Providing costs information

Guidance 26 provides as follows concerning client care information/terms of business etc:

Where you are, in effect, your firm’s client – for example,
as an executor administering a deceased’s estate or a trustee of a trust – you should consider what information, if any, should be given to interested parties.
There is no requirement, for example, that beneficiaries under a will or trust should be treated as though they were clients . It may, however, be good practice to provide some information—for example, about the type of work to be carried out and
approximate timescales.

There appears to be no equivalent guidance for costs information, although my recollection is that this would have been a requirement in similar circumstances under previous rules. Is this contained elsewhere, or does it no longer apply?

Simon Northcott

Section 71(3) of the Solicitors Act 1974 has not changed; it still gives “any person interested” (such as a residuary beneficiary) a right to challenge a solicitor’s bill.

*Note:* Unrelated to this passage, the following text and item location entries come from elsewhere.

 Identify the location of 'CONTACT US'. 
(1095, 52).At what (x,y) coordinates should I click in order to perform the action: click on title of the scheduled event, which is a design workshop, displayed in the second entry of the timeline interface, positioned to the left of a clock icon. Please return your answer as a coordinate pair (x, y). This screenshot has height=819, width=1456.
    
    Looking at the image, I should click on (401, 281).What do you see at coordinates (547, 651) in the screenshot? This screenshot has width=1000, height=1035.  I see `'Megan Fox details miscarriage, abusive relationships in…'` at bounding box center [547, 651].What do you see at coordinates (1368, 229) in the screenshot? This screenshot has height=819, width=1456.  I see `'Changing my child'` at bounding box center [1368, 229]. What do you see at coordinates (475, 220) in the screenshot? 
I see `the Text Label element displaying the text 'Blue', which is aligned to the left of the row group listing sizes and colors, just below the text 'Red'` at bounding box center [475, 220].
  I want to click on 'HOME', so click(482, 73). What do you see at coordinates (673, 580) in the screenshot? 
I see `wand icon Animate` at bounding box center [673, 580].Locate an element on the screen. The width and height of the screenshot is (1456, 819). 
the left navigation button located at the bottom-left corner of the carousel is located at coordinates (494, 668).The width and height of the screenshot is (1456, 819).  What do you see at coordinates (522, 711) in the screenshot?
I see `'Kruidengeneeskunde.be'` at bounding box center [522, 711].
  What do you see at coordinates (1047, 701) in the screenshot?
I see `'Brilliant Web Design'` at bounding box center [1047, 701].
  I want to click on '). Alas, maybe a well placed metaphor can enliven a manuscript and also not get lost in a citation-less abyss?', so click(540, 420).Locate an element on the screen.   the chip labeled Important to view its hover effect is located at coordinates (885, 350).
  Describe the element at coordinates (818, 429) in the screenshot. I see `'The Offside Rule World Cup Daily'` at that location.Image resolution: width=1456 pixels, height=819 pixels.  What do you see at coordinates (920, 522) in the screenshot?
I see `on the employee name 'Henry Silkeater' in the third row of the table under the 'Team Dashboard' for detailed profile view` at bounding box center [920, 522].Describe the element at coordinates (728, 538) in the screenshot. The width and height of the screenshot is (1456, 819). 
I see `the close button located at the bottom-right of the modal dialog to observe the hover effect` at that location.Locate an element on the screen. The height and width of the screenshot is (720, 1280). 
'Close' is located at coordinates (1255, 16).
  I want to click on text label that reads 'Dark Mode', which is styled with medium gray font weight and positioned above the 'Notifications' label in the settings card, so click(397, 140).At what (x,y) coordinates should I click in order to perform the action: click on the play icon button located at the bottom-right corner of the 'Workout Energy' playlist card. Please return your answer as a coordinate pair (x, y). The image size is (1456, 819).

Advice from the Law Society says

It is good practice for solicitors to provide residuary beneficiaries with relevant client care information at the outset, together with costs estimates and any later revisions.

A report from the Legal Ombudsman says

service providers should consider that beneficiaries are directly affected by costs even if they are not usually a client of the service provider. It would be prudent, then, if firms – particularly where they are also the executor – aimed to provide costs information to residuary beneficiaries at the start of a case, even if they are not technically the client.